If they did that, SJW hordes would have descended upon both them and Obsidian well before the actual game was even released :D
Well, you also have the option of joining antifa and resisting Kyros. The very premise was never going to appeal to those kinds of people, might as well risk it.
you gon hafta splain wut this haz 2do wit anime nibba
Tyranny resembles anime in its character designs and combat animations. In the art book they said their visual inspirations were Hellboy, Batman: The Animated Series, and Tartakovsky's Clone Wars, so close enough. If skyway were around, he'd definitely call it anime (as he did with Alpha Protocol).
Yeah, that didn't do much to improve it.
What else is there to do for a character loyal to Kyros? You conquered all the regions, and ended the archon feud, the war is over.
The game tries to emulate modern BioWarian design, not Obsidian's previous work.
Knights of the Old Republic 2, Neverwinter Nights 2, Mask of the Betrayer, and Alpha Protocol also tried to emulate modern Bioware design.

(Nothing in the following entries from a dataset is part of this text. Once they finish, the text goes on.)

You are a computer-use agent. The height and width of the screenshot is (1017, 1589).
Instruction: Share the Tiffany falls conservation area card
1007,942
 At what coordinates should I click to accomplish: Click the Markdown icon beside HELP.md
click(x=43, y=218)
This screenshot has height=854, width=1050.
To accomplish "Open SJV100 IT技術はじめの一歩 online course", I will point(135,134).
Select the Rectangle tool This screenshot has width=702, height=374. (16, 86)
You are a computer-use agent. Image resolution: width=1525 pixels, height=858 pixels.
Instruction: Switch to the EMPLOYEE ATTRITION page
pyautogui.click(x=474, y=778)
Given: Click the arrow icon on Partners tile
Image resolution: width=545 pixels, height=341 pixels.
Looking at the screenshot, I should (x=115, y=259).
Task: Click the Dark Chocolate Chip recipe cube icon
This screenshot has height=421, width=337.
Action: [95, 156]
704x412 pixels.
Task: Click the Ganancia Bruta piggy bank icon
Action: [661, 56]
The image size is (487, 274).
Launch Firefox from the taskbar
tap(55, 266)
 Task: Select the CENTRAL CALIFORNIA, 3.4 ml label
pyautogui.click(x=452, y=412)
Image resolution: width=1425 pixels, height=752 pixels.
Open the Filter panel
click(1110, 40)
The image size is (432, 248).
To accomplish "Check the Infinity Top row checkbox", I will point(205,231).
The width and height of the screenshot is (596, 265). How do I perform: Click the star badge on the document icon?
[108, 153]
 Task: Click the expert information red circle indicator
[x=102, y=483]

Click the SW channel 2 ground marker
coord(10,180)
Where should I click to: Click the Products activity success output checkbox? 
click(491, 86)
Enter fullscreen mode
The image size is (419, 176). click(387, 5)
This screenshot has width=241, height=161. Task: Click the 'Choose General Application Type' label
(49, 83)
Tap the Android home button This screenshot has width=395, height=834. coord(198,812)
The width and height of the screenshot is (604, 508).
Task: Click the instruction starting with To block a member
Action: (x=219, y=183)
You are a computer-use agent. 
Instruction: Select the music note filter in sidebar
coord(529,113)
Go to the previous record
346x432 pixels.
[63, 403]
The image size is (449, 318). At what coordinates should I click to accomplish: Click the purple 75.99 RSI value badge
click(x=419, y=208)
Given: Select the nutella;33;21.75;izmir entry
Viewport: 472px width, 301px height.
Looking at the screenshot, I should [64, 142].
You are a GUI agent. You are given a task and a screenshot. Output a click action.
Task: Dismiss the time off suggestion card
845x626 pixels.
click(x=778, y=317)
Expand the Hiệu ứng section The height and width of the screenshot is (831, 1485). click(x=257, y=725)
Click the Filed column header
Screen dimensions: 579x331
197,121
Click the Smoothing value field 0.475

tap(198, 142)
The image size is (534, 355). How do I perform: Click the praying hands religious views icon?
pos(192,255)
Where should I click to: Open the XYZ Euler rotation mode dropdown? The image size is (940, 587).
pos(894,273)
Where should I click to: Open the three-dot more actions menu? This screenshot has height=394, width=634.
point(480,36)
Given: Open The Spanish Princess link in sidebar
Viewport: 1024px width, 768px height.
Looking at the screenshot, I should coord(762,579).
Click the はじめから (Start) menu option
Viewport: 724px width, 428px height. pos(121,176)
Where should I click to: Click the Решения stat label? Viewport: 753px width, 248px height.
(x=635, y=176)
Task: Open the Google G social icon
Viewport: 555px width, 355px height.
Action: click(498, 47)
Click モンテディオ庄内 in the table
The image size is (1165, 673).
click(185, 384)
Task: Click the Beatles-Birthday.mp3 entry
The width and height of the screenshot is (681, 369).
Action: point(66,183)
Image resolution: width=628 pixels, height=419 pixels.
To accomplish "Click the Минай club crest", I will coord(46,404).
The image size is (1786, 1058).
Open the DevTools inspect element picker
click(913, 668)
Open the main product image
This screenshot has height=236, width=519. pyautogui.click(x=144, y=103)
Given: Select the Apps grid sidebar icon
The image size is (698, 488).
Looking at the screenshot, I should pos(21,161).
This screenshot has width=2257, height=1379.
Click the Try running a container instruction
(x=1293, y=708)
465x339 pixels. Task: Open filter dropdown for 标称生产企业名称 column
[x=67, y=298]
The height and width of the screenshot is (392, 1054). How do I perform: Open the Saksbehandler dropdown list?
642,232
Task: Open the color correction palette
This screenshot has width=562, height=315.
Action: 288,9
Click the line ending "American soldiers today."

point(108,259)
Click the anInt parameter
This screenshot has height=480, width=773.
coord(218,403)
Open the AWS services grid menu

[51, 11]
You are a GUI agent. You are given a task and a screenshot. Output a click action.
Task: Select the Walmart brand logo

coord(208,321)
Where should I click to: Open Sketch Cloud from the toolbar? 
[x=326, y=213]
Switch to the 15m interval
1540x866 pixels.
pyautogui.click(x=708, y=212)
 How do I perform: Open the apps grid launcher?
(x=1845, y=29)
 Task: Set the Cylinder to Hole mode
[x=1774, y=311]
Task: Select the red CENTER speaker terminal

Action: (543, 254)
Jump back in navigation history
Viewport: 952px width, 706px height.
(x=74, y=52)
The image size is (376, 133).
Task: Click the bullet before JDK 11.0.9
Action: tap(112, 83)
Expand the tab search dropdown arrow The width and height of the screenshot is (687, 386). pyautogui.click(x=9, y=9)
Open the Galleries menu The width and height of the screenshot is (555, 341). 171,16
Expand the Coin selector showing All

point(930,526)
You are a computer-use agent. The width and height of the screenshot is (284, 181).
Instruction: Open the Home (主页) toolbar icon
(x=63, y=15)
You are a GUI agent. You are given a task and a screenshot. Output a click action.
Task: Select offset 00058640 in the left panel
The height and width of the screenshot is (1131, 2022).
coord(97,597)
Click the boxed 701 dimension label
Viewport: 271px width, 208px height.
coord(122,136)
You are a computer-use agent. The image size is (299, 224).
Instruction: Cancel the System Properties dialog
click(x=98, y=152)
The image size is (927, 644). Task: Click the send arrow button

Up until New Vegas, they were Bioware Jr.
And as far as expectations go, the game fails at its biggest selling point, which was reactivity.
I'm going to have to replay the make a proper call here, but my conquest and background decisions were referenced a lot.
The maps are small and linear, with very little loot to find, and the game lacks different areas for you to actually be a "fantasy Judge Dredd", which goes back to the lack of side content and the linearity.
They do give you multiple cases to judge, e.g. there were several that showed up on my return to the Disfavored camp, and one in the Stone Sea village.
I played it the same way you did. At 15.5 seconds per enemy killed, how's that not quick and easy?
I didn't find it easy, I was anxious most of the time.
And your stats show your character didn't get knocked out a single time in the whole game, while your most used companion was knocked out 3 times.
That's because I reloaded whenever anyone was knocked out, unless the battle had already been going on for a while and I was winning, with no exception for the main character. Additionally, total party kills wouldn't show up on the stats, though there were only a few of those.
And yes, it also describes FNV's combat, but that's precisely one of the its weakest aspects.
In his own words:
My goal was to increment the difficulty above Fallout 3 without taking such a large step that F3 fans would be unable or unwilling to adapt.
Tyranny's aimed at the typical Obsidian designer/playtester who finds having to keep track of a bunch of levels of per-rest resources for potentially multiple classes to be too much of a mental demand, but who doesn't want to sleepwalk through it (unless they're playing on story mode of course).